** Exercise 1 **
Translate this sentence from the kriging estimation model text into Spanish: "We only estimate in 1D along the section and only use the 3 indicated data"
** Exercise 2 **
Carry on with the kriging estimation model code, picking up right after its final line.

** Supplied text **

|---|

Kriging Estimation Model#

We only estimate in 1D along the section and only use the 3 indicated data

%%capture --no-display     

fig = plt.figure()
grid_spec = gridspec.GridSpec(ncols = 3,nrows=1,width_ratios=[2, 1, 1])

ax0 = fig.add_subplot(grid_spec[0])

estimate, est_var = geostats.kb2d(df,'X','Y','Lithium',tmin,tmax,nx,xmn,xsiz,ny,ymn,ysiz,nxdis=1,nydis=1,
         ndmin=0,ndmax=10,radius=500,ktype=0,skmean=900,vario=vario_truth)
    
ax0.plot(np.arange(1,(nx*xsiz),xsiz),estimate[0],color='red',alpha=0.6,label='Estimate',zorder=1)
ax0.plot(np.arange(1,(nx*xsiz),xsiz),truth,color='black',alpha=0.6,label='Truth',zorder=1)
    
plt.annotate(r'DDH #1',(75,1720),rotation = 90); plt.annotate(r'DDH #2',(475,1720),rotation = 90) 
plt.annotate(r'DDH #3',(875,1720),rotation = 90) 

plt.annotate(r'A',(5,1920),color='red'); plt.annotate(r'A$^\prime$',(980,1920),color='red') 

plt.scatter(500,995,s=20,color='white',edgecolor='black',zorder=10); plt.scatter(100,795,s=20,color='white',edgecolor='black',zorder=10)
plt.scatter(900,945,s=20,color='white',edgecolor='black',zorder=10)

plt.plot([100,100],[0,2000],color='black',ls='--'); plt.plot([900,900],[0,2000],color='black',ls='--')

|---|

** Supplied data **
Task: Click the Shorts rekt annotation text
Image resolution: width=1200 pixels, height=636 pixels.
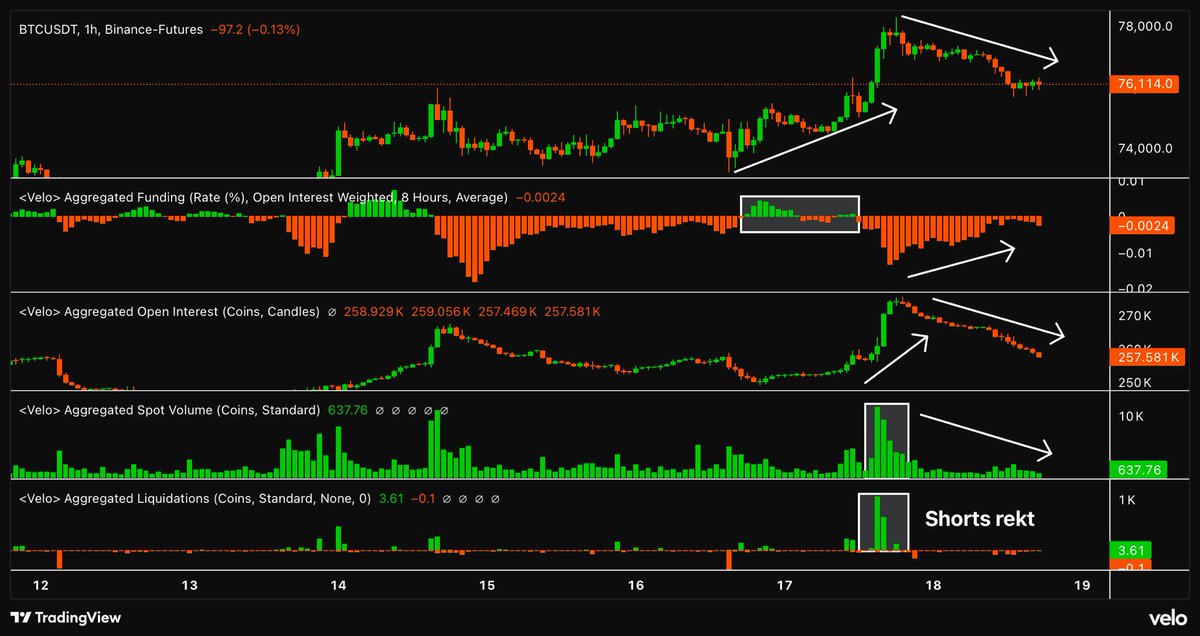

|---|

** Exercise result 1 **
Solo estimamos en 1D a lo largo de la sección y solo usamos los 3 datos indicados.

** Exercise result 2 **
plt.plot([500,500],[0,2000],color='black',ls='--')
    
plt.legend(loc='lower right')    
    
plt.ylim([0,2000]); plt.xlim([0,1000]) 
gca = plt.gca()
gca.xaxis.set_minor_locator(AutoMinorLocator(10))
gca.yaxis.set_minor_locator(AutoMinorLocator(10))
gca.grid(which='major', color='#DDDDDD', linewidth=0.8); gca.grid(which='minor',color='#EEEEEE', linestyle=':', linewidth=0.5)
plt.xlabel('X (m)'); plt.ylabel('Lithium (ppm)'); plt.title('Lithium Grade Section A - A$^\prime$, Truth, Sample Data and Estimates')

ax1 = fig.add_subplot(grid_spec[1])                           # visualize the CDFs

ax1.hist(estimate[0],bins=np.linspace(200,1800,40),color='red',alpha=0.4,edgecolor='black',label='Estimate',orientation='horizontal')
ax1.hist(truth,bins=np.linspace(200,1800,40),color='black',alpha=0.4,edgecolor='black',label='Truth',orientation='horizontal')
plt.ylabel('Lithium (ppm)'); plt.xlabel('Frequency'); plt.title('Lithium Distribution')
plt.ylim([0,2000]); plt.xlim([0,80]); plt.grid()

gca = plt.gca()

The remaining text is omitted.